#### What you are asked to do:
From the first line to the last, print the records exactly.

#### Records drawn from a dataset:
-------

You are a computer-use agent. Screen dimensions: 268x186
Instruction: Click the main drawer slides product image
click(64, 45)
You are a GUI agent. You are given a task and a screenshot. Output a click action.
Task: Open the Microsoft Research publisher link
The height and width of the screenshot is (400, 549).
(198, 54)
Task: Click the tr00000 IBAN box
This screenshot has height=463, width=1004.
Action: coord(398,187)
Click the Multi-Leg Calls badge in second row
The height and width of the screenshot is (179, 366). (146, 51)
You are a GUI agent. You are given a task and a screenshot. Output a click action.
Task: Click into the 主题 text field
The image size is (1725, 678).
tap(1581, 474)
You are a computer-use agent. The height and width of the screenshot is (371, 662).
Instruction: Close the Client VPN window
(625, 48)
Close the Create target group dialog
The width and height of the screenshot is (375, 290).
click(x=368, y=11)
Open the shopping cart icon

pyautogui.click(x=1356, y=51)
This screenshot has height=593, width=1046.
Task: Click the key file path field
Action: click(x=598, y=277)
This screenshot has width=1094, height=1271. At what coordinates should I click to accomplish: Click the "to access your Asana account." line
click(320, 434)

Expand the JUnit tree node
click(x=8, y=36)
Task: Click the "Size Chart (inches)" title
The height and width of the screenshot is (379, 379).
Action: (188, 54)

-------

#### Answer box:
You are a computer-use agent. Screen dimensions: 268x186
Instruction: Click the main drawer slides product image
click(64, 45)
You are a GUI agent. You are given a task and a screenshot. Output a click action.
Task: Open the Microsoft Research publisher link
The height and width of the screenshot is (400, 549).
(198, 54)
Task: Click the tr00000 IBAN box
This screenshot has height=463, width=1004.
Action: coord(398,187)
Click the Multi-Leg Calls badge in second row
The height and width of the screenshot is (179, 366). (146, 51)
You are a GUI agent. You are given a task and a screenshot. Output a click action.
Task: Click into the 主题 text field
The image size is (1725, 678).
tap(1581, 474)
You are a computer-use agent. The height and width of the screenshot is (371, 662).
Instruction: Close the Client VPN window
(625, 48)
Close the Create target group dialog
The width and height of the screenshot is (375, 290).
click(x=368, y=11)
Open the shopping cart icon

pyautogui.click(x=1356, y=51)
This screenshot has height=593, width=1046.
Task: Click the key file path field
Action: click(x=598, y=277)
This screenshot has width=1094, height=1271. At what coordinates should I click to accomplish: Click the "to access your Asana account." line
click(320, 434)

Expand the JUnit tree node
click(x=8, y=36)
Task: Click the "Size Chart (inches)" title
The height and width of the screenshot is (379, 379).
Action: (188, 54)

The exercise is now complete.